Friends of Science was formed by a group of mainly retired geologists and atmospheric scientists who were highly suspicious of the claims made by Al Gore and the UN that man-made climate change was a catastrophic threat. They put together a volunteer scientific advisor board and set up a website to promote research and ask questions about the distinctly non-scientific claim that “the science is settled.”
That would be a laudable objective even if funded by Shell and BP. Unfortunately, however, Shell and BP are busy funding alarmists rather than skeptics.
Friends was indeed given money several years ago by Jim Buckee, when he ran Talisman Energy, to produce a video. However, according to Doug Leahey, Friends’ president and a Ph.D atmospheric scientist, it has had no corporate money for several years. Indeed, Mr. Leahey points out that the organization was almost forced to “fold its tent” at the end of last year. Much of its funding comes from Rotarians, some of whom have oil industry connections — after all, it’s based in Calgary. But the organization’s operating budget is about $40,000, most of which goes to pay a part-time administrative assistant. That wouldn’t cover the Suzuki Foundation’s annual Starbucks’ bill. So suggestions that Friends is a “front” for Big Oil is patently ridiculous. “We’d love Big Oil to give us some money,” said Mr. Leahey.

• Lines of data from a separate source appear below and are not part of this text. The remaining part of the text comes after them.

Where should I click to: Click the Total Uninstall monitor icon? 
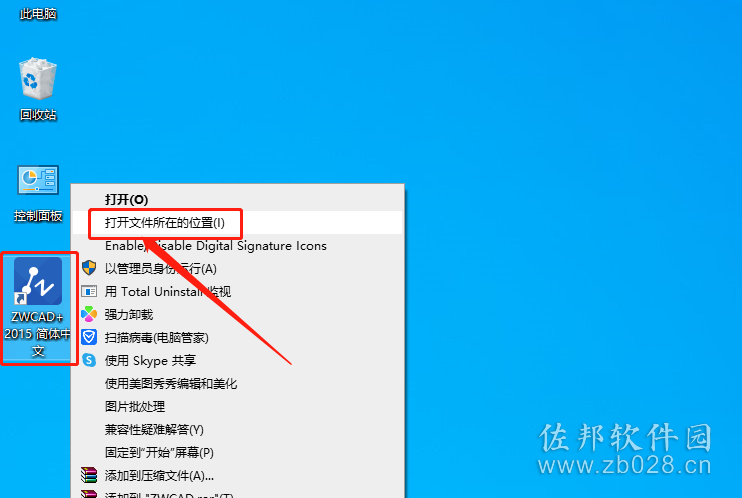89,291
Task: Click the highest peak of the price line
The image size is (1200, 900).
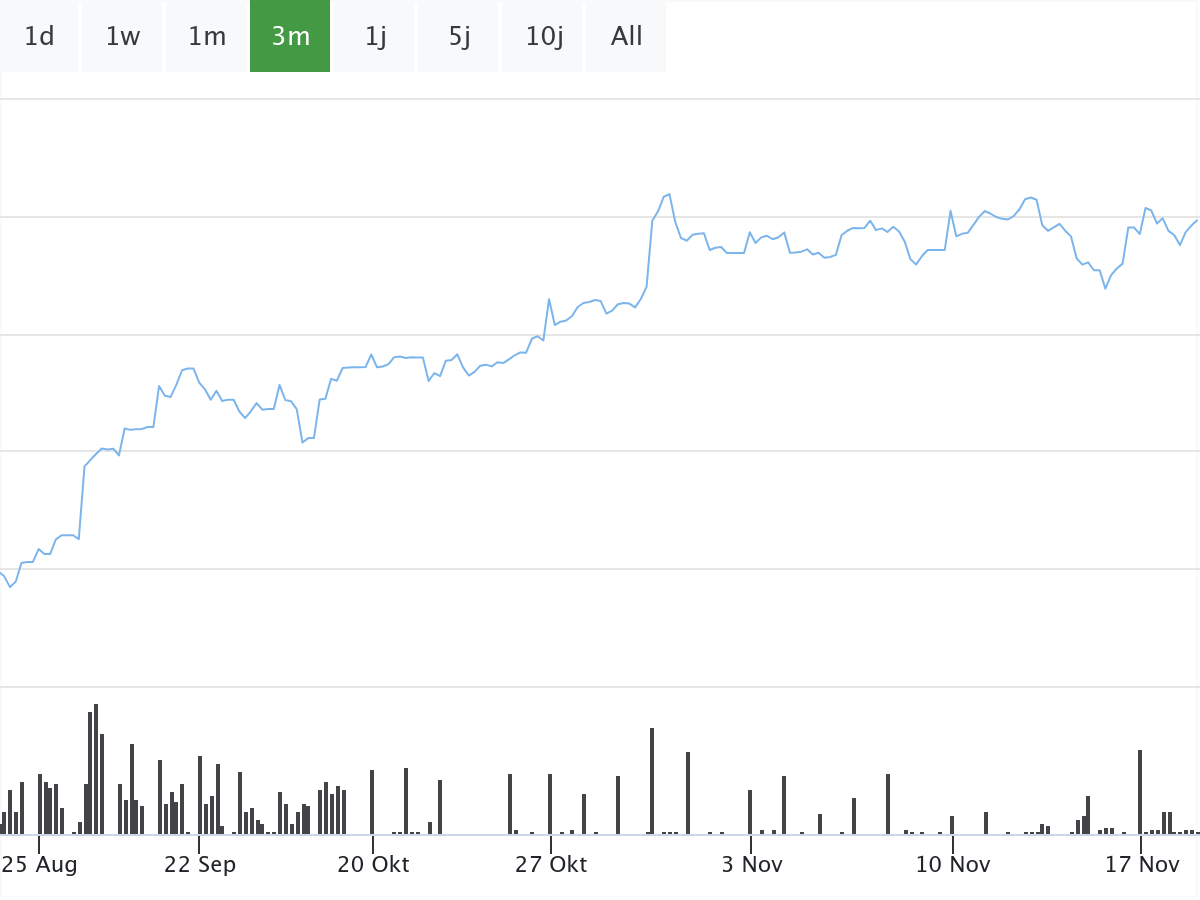Action: [x=668, y=195]
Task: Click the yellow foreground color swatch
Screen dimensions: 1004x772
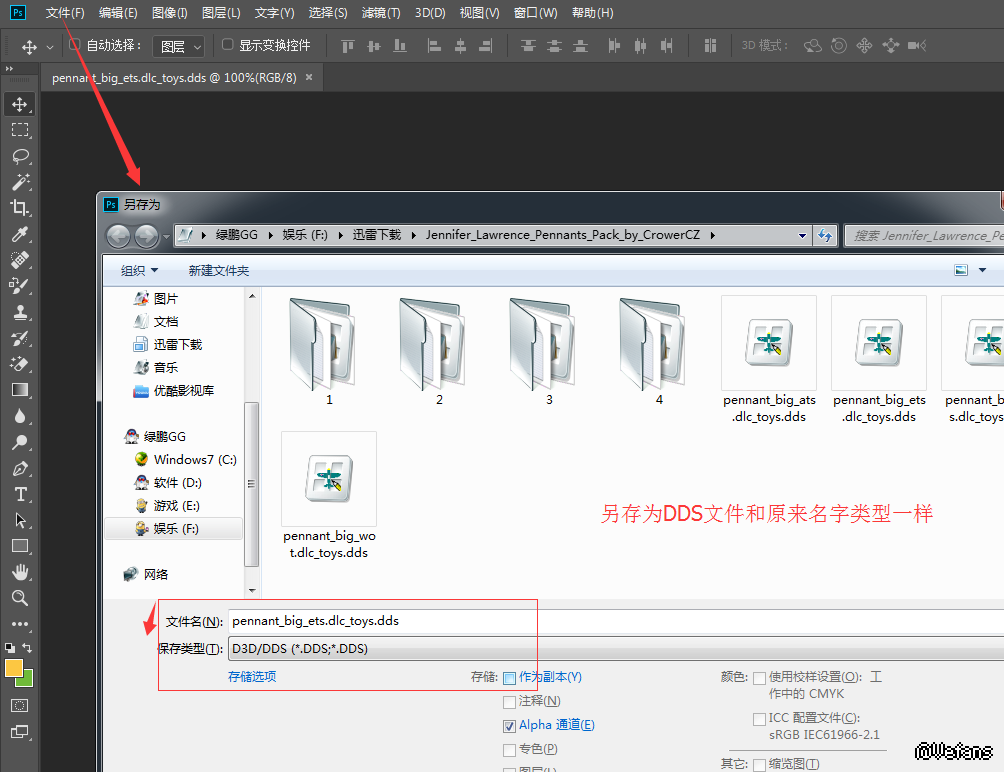Action: 14,668
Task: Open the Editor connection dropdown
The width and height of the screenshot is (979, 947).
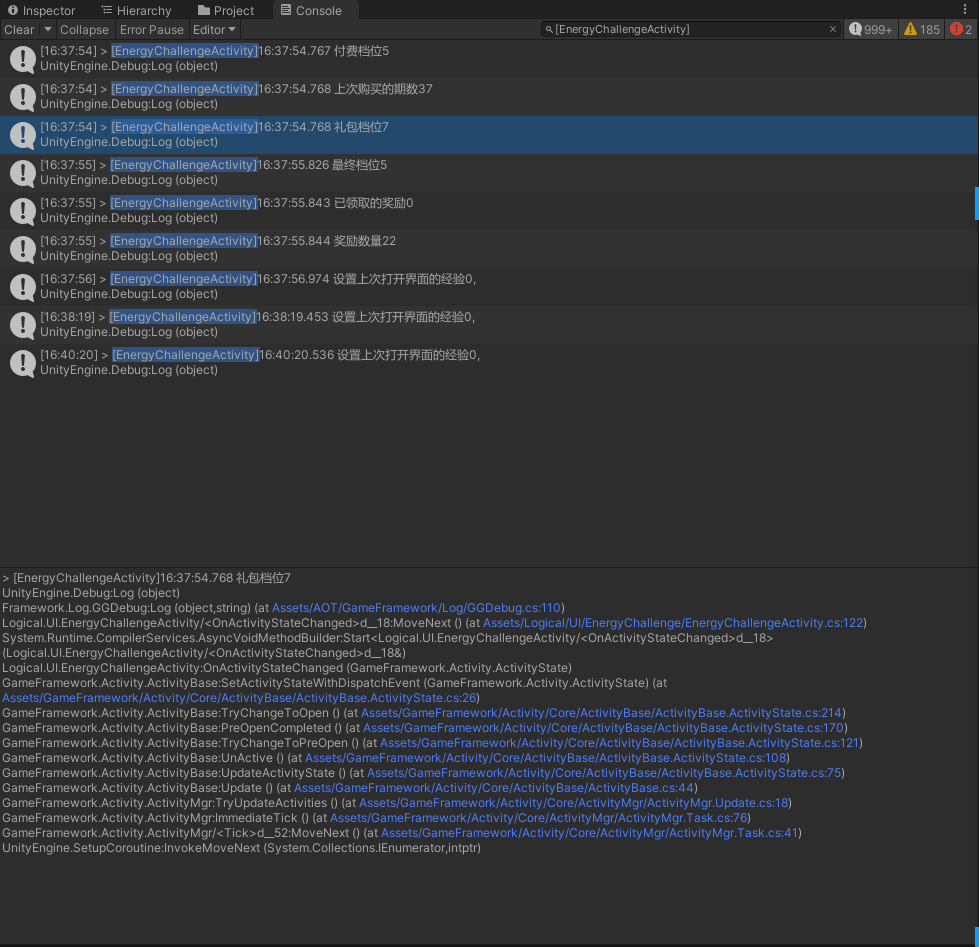Action: [214, 30]
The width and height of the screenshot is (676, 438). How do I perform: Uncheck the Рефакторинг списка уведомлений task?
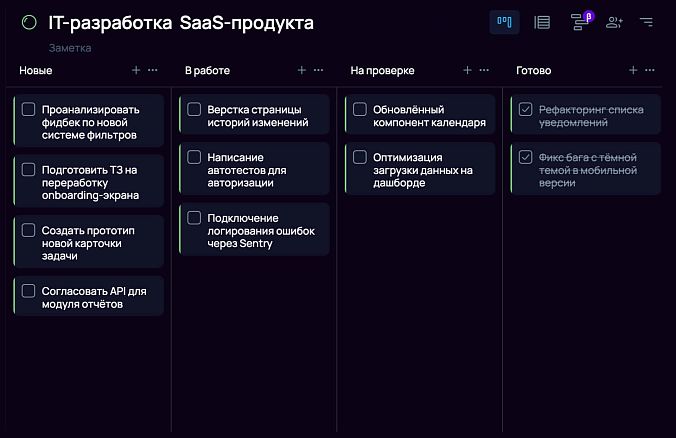(x=526, y=110)
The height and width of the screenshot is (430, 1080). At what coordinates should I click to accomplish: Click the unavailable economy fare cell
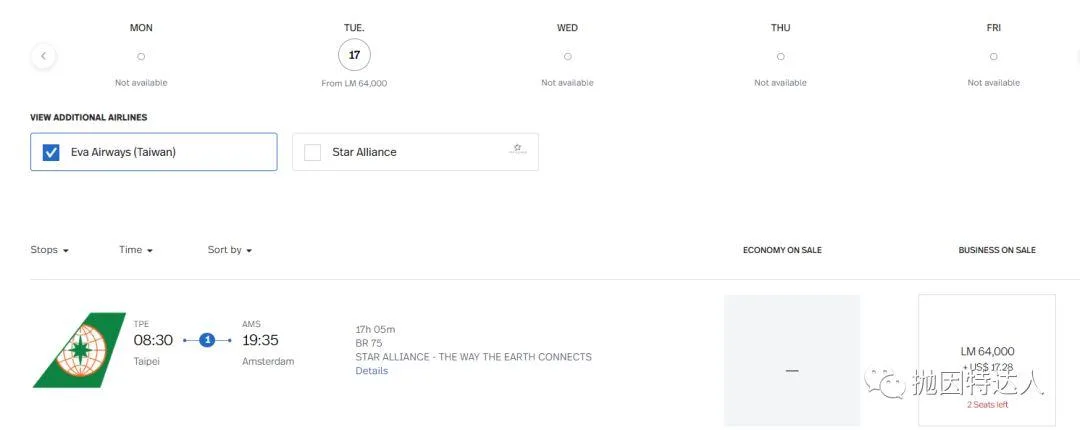(792, 360)
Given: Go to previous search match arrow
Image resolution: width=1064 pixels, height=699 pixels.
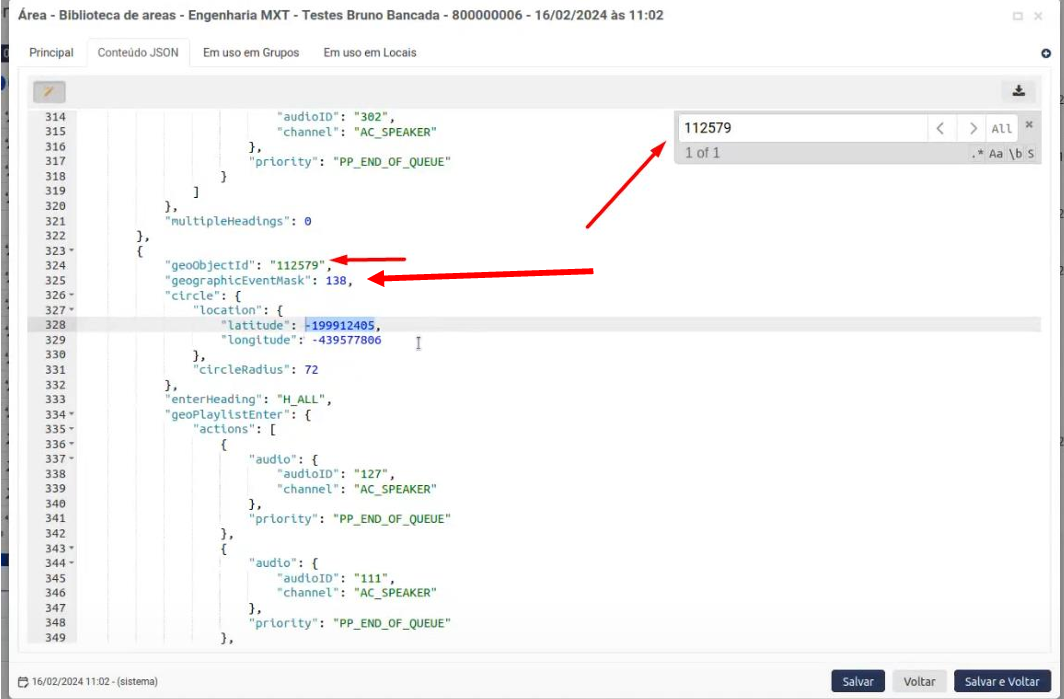Looking at the screenshot, I should click(x=940, y=128).
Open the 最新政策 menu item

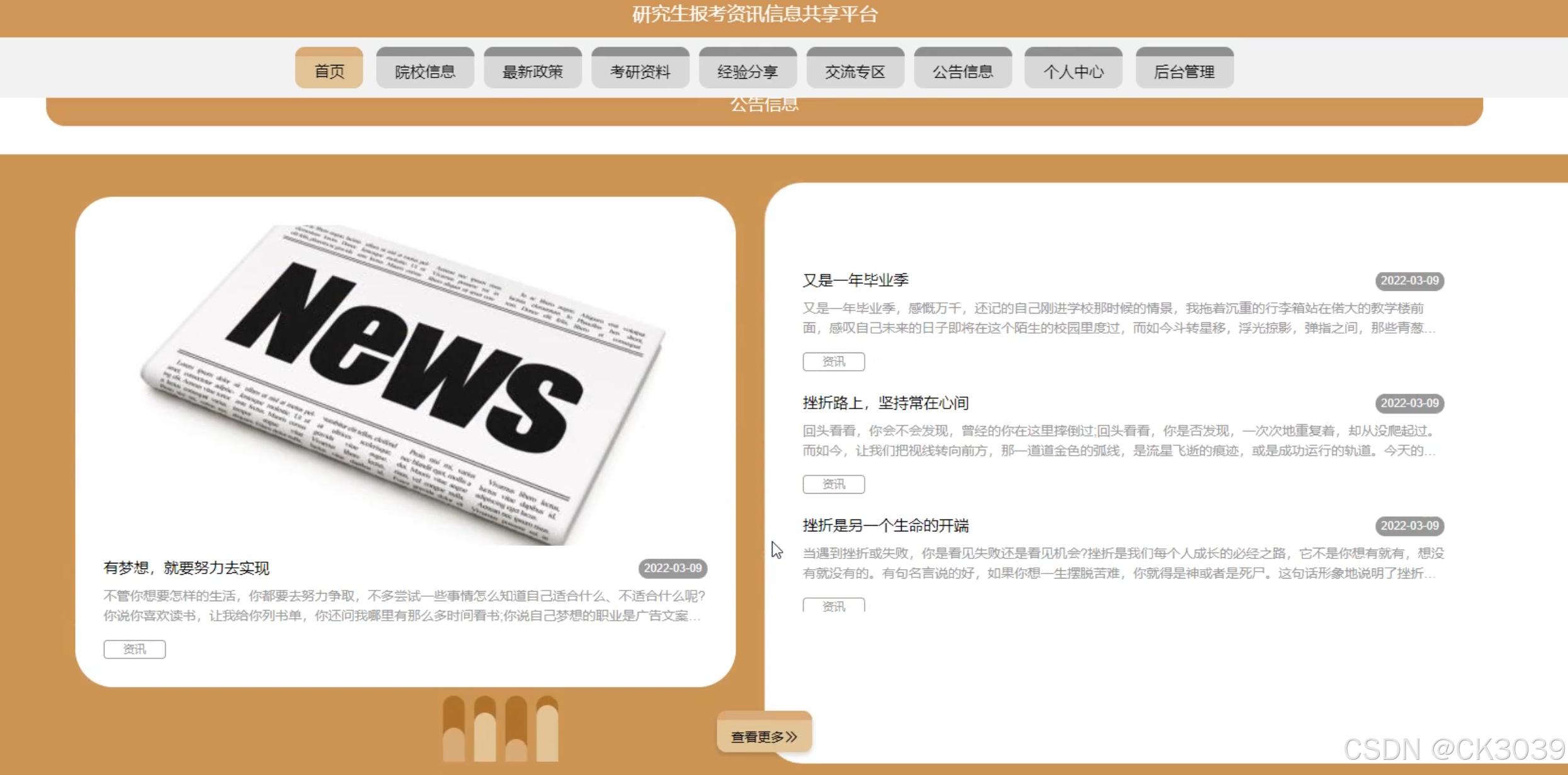point(533,71)
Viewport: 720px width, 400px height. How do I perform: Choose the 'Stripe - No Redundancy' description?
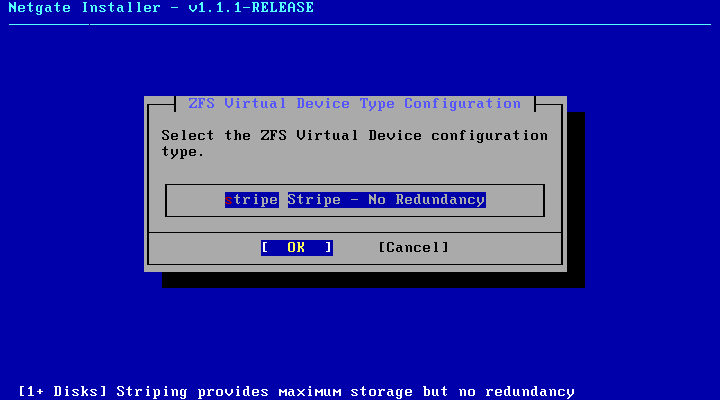click(386, 200)
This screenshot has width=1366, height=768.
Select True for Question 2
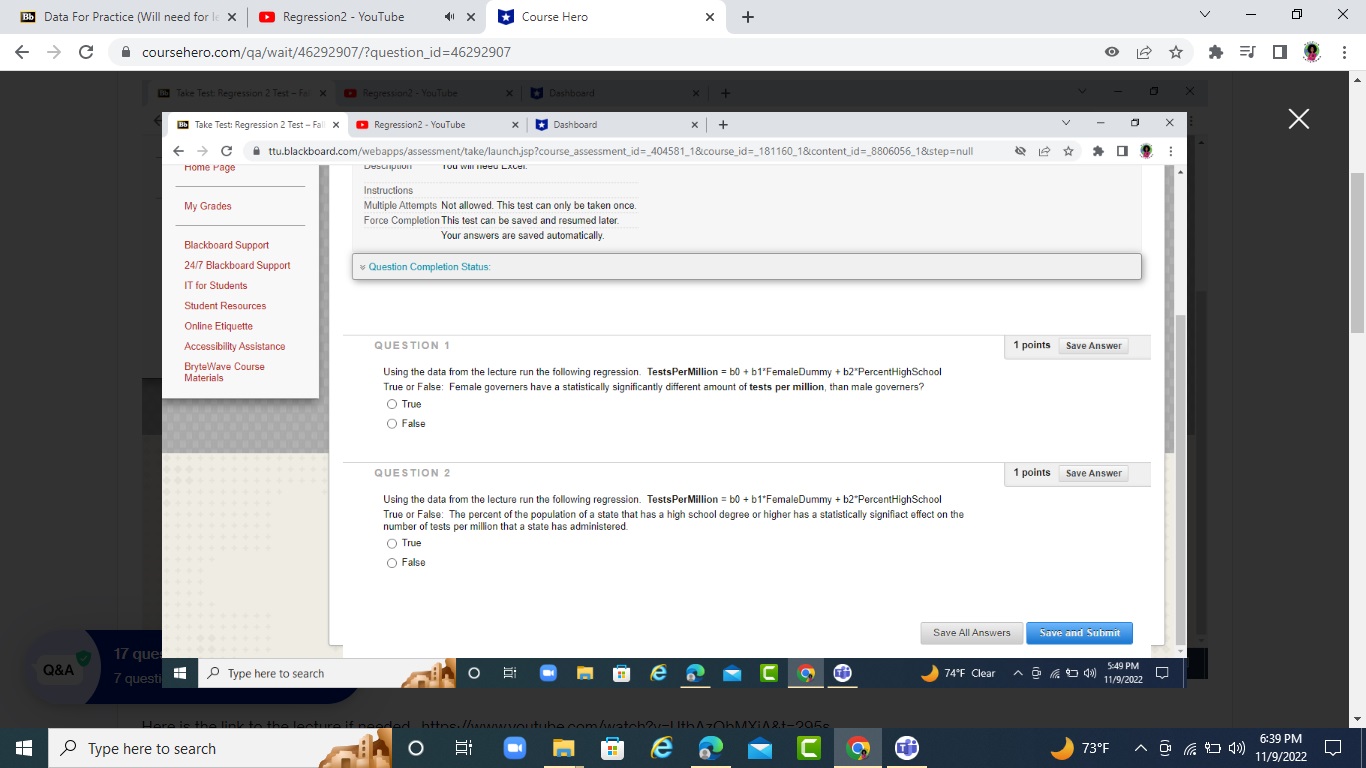click(x=392, y=543)
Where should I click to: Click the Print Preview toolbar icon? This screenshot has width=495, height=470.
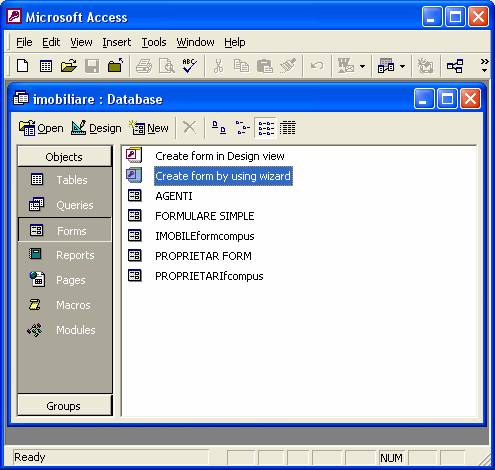pos(167,66)
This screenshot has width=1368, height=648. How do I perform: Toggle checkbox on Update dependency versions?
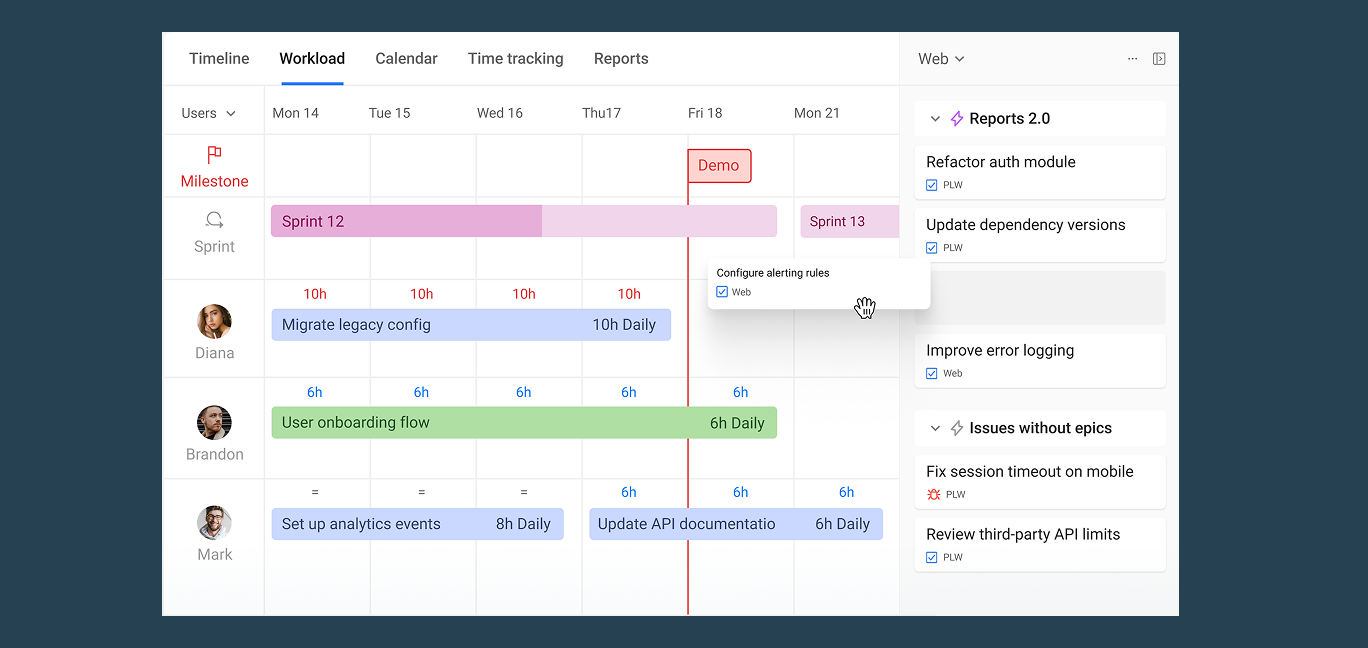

Mr. Hoggan is part of a movement with infinitely more funding, but which assiduously avoids debate, preferring to rely on ad hominem slurs and emotionally-charged messages.
Ironically, on the CBC yesterday morning, Mr. Hoggan spoke of “astroturfing,” that is, the creation of phony grass roots organizations. Maybe the U.S. coal industry does such things. But there could be no more glaring current example of a phony grass roots operation than something called “Moms Against Climate Change,” a name that suggests a spontaneous outpouring of maternal concern by mothers about the global warming threat. In fact, it is an organization set up by two leading — and well-funded — environmental alarmist organizations, Environmental Defence and ForestEthics.
These groups have produced a video, available on YouTube, which features little kids holding handmade anti-climate change signs while facing off against — and then fleeing from — a phalanx of police clad in riot gear.
You can also find a making-of-the-video video which features Environmental Defence’s chief alarmist, Rick Smith, with a prop/child on his shoulders, and various advertising types and filmmakers displaying their moral conviction and scientific cluelessness. One waxes earnestly that climate change is one of those “get to yes” issues. But science isn’t about getting to “yes,” it’s about getting to the truth. One unfortunate truth is that corporations have been frightened away from even suggesting, let alone funding, scientific debate.
Three years ago, in the midst of shaking down catalogue companies for the eco-crime of using paper, ForestEthics executive director Todd Paglia told The Washington Post: “We are going to provide these companies with an option of doing it the easy way… If they want to do it the hard way, we can see a tremendous amount of negative press and damage to their brand.”
The same thuggish principle has worked in spades when it comes to closing down corporate participation in the climate change debate. But the public is growing increasingly skeptical, and the shrill desperation of the warmists is obvious in their bully-boy tactics against anybody who dares to stand up for free speech.